Problem description: Repeat the entire listing exactly as written.

--------------------------------------------------

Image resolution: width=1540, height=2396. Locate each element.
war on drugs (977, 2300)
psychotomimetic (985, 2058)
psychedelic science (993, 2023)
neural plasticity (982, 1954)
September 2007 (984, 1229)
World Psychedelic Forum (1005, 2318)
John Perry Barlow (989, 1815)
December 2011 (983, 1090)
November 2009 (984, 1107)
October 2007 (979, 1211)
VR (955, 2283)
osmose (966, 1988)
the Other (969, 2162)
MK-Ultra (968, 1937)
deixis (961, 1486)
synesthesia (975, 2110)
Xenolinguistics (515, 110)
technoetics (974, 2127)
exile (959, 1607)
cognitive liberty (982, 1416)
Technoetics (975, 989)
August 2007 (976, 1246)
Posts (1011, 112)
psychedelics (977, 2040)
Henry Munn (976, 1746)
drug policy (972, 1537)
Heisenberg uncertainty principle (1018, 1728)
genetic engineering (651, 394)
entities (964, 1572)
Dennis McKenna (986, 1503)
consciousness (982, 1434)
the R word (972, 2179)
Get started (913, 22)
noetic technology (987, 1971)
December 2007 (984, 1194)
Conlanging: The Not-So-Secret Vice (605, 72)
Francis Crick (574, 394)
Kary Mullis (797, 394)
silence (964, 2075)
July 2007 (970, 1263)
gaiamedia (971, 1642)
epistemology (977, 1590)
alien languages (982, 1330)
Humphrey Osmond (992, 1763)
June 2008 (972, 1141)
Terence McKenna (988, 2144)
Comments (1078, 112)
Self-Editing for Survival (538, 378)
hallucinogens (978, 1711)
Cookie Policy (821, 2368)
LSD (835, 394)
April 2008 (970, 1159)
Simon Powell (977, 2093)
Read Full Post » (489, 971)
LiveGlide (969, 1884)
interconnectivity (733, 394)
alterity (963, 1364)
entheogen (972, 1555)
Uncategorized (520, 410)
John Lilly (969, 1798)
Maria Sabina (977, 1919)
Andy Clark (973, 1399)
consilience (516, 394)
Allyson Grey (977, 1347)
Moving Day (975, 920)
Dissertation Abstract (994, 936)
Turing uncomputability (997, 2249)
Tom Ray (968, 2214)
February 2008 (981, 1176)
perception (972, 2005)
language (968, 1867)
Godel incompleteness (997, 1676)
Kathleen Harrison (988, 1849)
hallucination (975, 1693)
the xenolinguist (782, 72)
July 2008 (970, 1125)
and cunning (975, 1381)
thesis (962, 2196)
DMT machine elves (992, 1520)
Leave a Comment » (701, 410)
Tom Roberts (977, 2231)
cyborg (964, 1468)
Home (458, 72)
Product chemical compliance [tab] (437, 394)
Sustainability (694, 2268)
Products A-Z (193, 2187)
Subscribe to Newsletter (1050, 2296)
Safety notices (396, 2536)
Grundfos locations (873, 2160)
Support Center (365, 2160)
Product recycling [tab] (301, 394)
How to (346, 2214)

--------------------------------------------------

Answer below:
Image resolution: width=1540, height=2396. Locate each element.
war on drugs (977, 2300)
psychotomimetic (985, 2058)
psychedelic science (993, 2023)
neural plasticity (982, 1954)
September 2007 (984, 1229)
World Psychedelic Forum (1005, 2318)
John Perry Barlow (989, 1815)
December 2011 (983, 1090)
November 2009 (984, 1107)
October 2007 (979, 1211)
VR (955, 2283)
osmose (966, 1988)
the Other (969, 2162)
MK-Ultra (968, 1937)
deixis (961, 1486)
synesthesia (975, 2110)
Xenolinguistics (515, 110)
technoetics (974, 2127)
exile (959, 1607)
cognitive liberty (982, 1416)
Technoetics (975, 989)
August 2007 (976, 1246)
Posts (1011, 112)
psychedelics (977, 2040)
Henry Munn (976, 1746)
drug policy (972, 1537)
Heisenberg uncertainty principle (1018, 1728)
genetic engineering (651, 394)
entities (964, 1572)
Dennis McKenna (986, 1503)
consciousness (982, 1434)
the R word (972, 2179)
Get started (913, 22)
noetic technology (987, 1971)
December 2007 (984, 1194)
Conlanging: The Not-So-Secret Vice (605, 72)
Francis Crick (574, 394)
Kary Mullis (797, 394)
silence (964, 2075)
July 2007 (970, 1263)
gaiamedia (971, 1642)
epistemology (977, 1590)
alien languages (982, 1330)
Humphrey Osmond (992, 1763)
June 2008 (972, 1141)
Terence McKenna (988, 2144)
Comments (1078, 112)
Self-Editing for Survival (538, 378)
hallucinogens (978, 1711)
Cookie Policy (821, 2368)
LSD (835, 394)
April 2008 (970, 1159)
Simon Powell (977, 2093)
Read Full Post » (489, 971)
LiveGlide (969, 1884)
interconnectivity (733, 394)
alterity (963, 1364)
entheogen (972, 1555)
Uncategorized (520, 410)
John Lilly (969, 1798)
Maria Sabina (977, 1919)
Andy Clark (973, 1399)
consilience (516, 394)
Allyson Grey (977, 1347)
Moving Day (975, 920)
Dissertation Abstract (994, 936)
Turing uncomputability (997, 2249)
Tom Ray (968, 2214)
February 2008 (981, 1176)
perception (972, 2005)
language (968, 1867)
Godel incompleteness (997, 1676)
Kathleen Harrison (988, 1849)
hallucination (975, 1693)
the xenolinguist (782, 72)
July 2008 (970, 1125)
and cunning (975, 1381)
thesis (962, 2196)
DMT machine elves (992, 1520)
Leave a Comment » (701, 410)
Tom Roberts (977, 2231)
cyborg (964, 1468)
Home (458, 72)
Product chemical compliance [tab] (437, 394)
Sustainability (694, 2268)
Products A-Z (193, 2187)
Subscribe to Newsletter (1050, 2296)
Safety notices (396, 2536)
Grundfos locations (873, 2160)
Support Center (365, 2160)
Product recycling [tab] (301, 394)
How to (346, 2214)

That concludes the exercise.